Another feature that makes a BST interesting is that we can use a version of the binary search we used in Chapter 8 for a binary search tree. Figure below shows the UML for a BST search.
E.5.3.4 Exercise 5: Search the above tree.
E.6 Graphs
A graph is an ADT made of a set of nodes, called vertices, and set of lines connecting the vertices, called edges or arcs. Whereas a tree defines a hierarchical structure in which a node can have only one single parent, each node in a graph can have one or more parents. Graphs may be either directed or undirected. In a directed graph, or digraph, each edge, which connects two vertices, has a direction (shown in the figure by an arrowhead) from one vertex to the other.

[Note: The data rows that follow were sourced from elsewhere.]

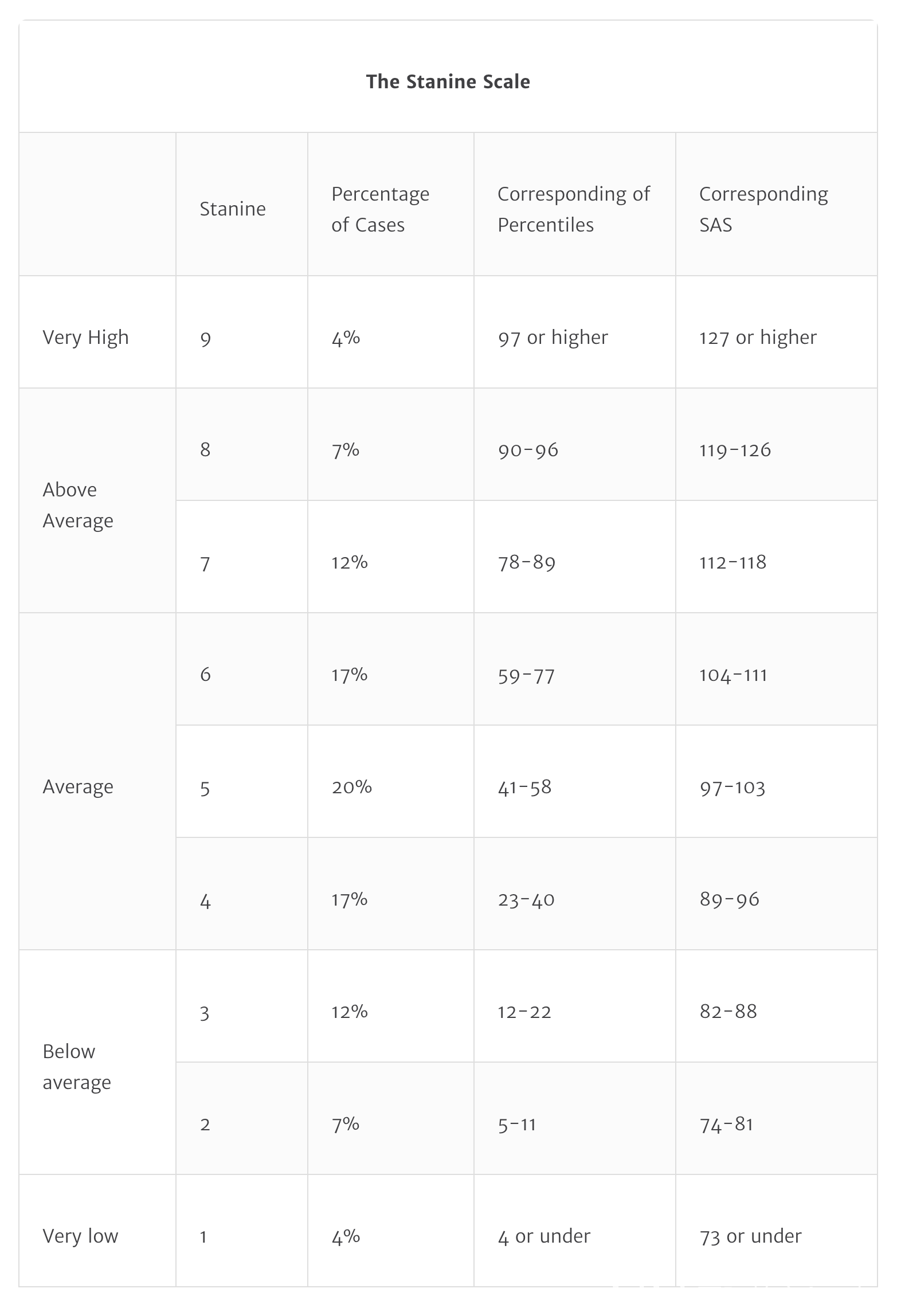
Task: Select 'Corresponding of Percentiles' header cell
Action: pos(574,209)
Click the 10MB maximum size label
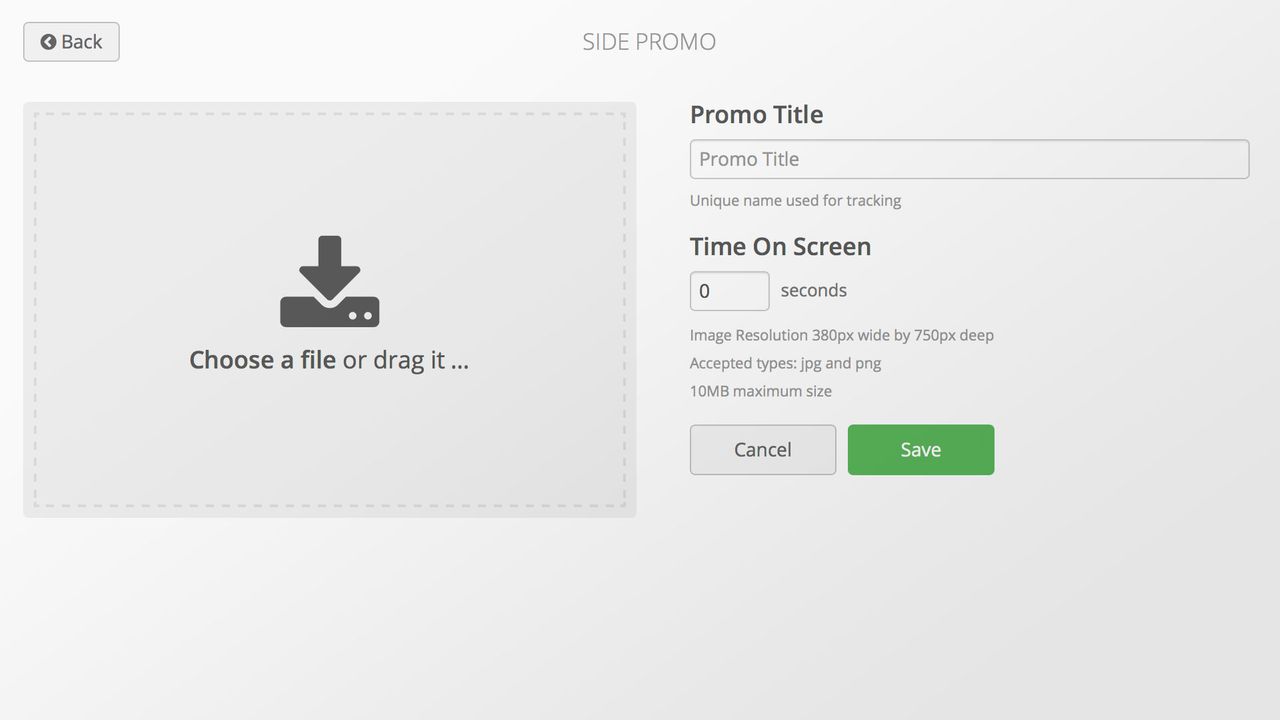Viewport: 1280px width, 720px height. click(x=760, y=391)
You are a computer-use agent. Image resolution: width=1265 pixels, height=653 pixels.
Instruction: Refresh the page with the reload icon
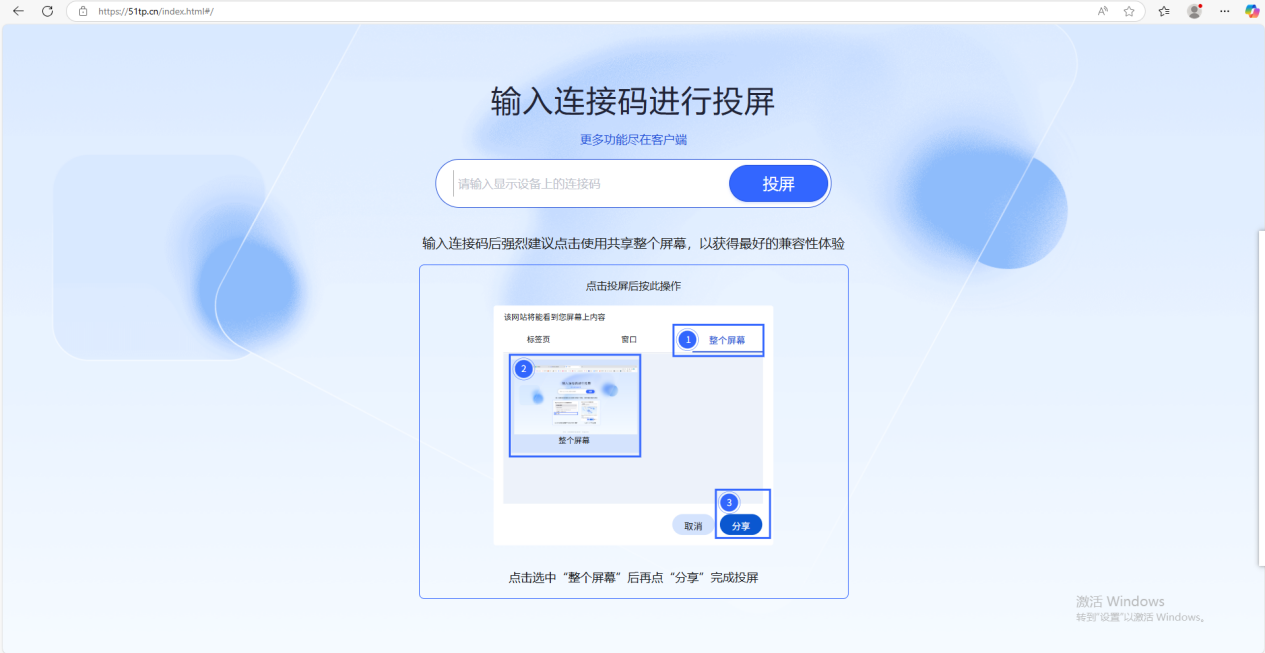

In an undirected graph, there is no direction. Figure below shows an example of both a directed graph (a) and an undirected graph (b).
The vertices in a graph can represent objects or concepts and the edges or arcs can represent a relationship between those objects or concepts. If a graph is directed, the relations are one-way: if a graph is undirected, the relation is two-way.
For instance, a map of cities and the roads connecting the cities can be represented in a computer using an undirected graph. The cities are vertices and the undirected edges are the roads that connect them. If we want to show the distances between the cities, we can use weighted graphs, in which each edge has a weight that represent the distance between two cities connected by that edge. Another application of graphs is in computer networks (Chapter 6). The vertices can represent the nodes or hubs; the edges can represent the route. Each edge can have a weight that defines the cost of reaching from one hub to the adjacent hub. A router can use graph algorithms to find the shortest path between itself and the final destination of a packet.